Getting Visitors is Easy-ish! Keeping Your Guests is the Hard Part

Keeping Your Guests ... THAT'S the Hard Part

Word Count: 359 – Est Read Time: <2 Minutes

What’s Up:
Bringing people through the front door is easy (well, relatively!). Keeping your guests? That’s the real issue you need to wrestle with.

So What:
The average church loses 85 out of every 100 first-time guests. That’s not a leak … that’s a flood. And it’s killing your church’s future.

The Point Is:

Warmth Isn’t the Same as Welcome
A greeter saying, “Good morning!” isn’t going to cut it. Visitors need red carpet, not Walmart door duty. Conversations matter. Personal engagement matters more.

Relevance Rules the Room
If your sermon doesn’t speak to the real-world crises people are facing like money, marriage, meaning, and more, then they’ll find answers elsewhere.

Follow-Up Can’t Wait
Waiting until someone visits twice or three times before reaching out is church malpractice. Five personal touches in one week is the baseline. Anything less is lazy.

Stop Treating Members Like Customers
Your members aren’t the target audience, they’re the staff. Jesus called them slaves. Paul called them servants (he was nicer!). The customer is the one who hasn’t come yet.

And … ?
Most churches I work with want more guests but are shockingly unprepared for them. It’s like baiting a hook with prime steak and then forgetting to bring a net. A solid connect strategy ensures guests don’t just visit … they return, engage, and grow.

The research is clear: 15% retention is standard. For plateaued or declining churches, that drops to a miserable 6%. But it doesn’t have to be that way. Churches in the Growing Church Network are regularly hitting 50% and higher, with 75–82% not just returning, but becoming active participants. How? They plan for connection.

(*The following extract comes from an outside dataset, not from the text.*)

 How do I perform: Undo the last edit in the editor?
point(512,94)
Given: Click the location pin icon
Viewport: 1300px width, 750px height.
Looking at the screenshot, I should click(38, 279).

If your goal is to make disciples (which, let’s be clear, is the only goal worth having), then connecting with your guests is the first critical step. And THAT takes intentionality. Plan the welcome. Preach to real needs. Follow up fast and often. Don’t pray for visitors and then treat them like interruptions when they show up.

Action!
Tired of losing 85% of your visitors? Get serious about connection. Learn more about being a part of the Growing Church Network here.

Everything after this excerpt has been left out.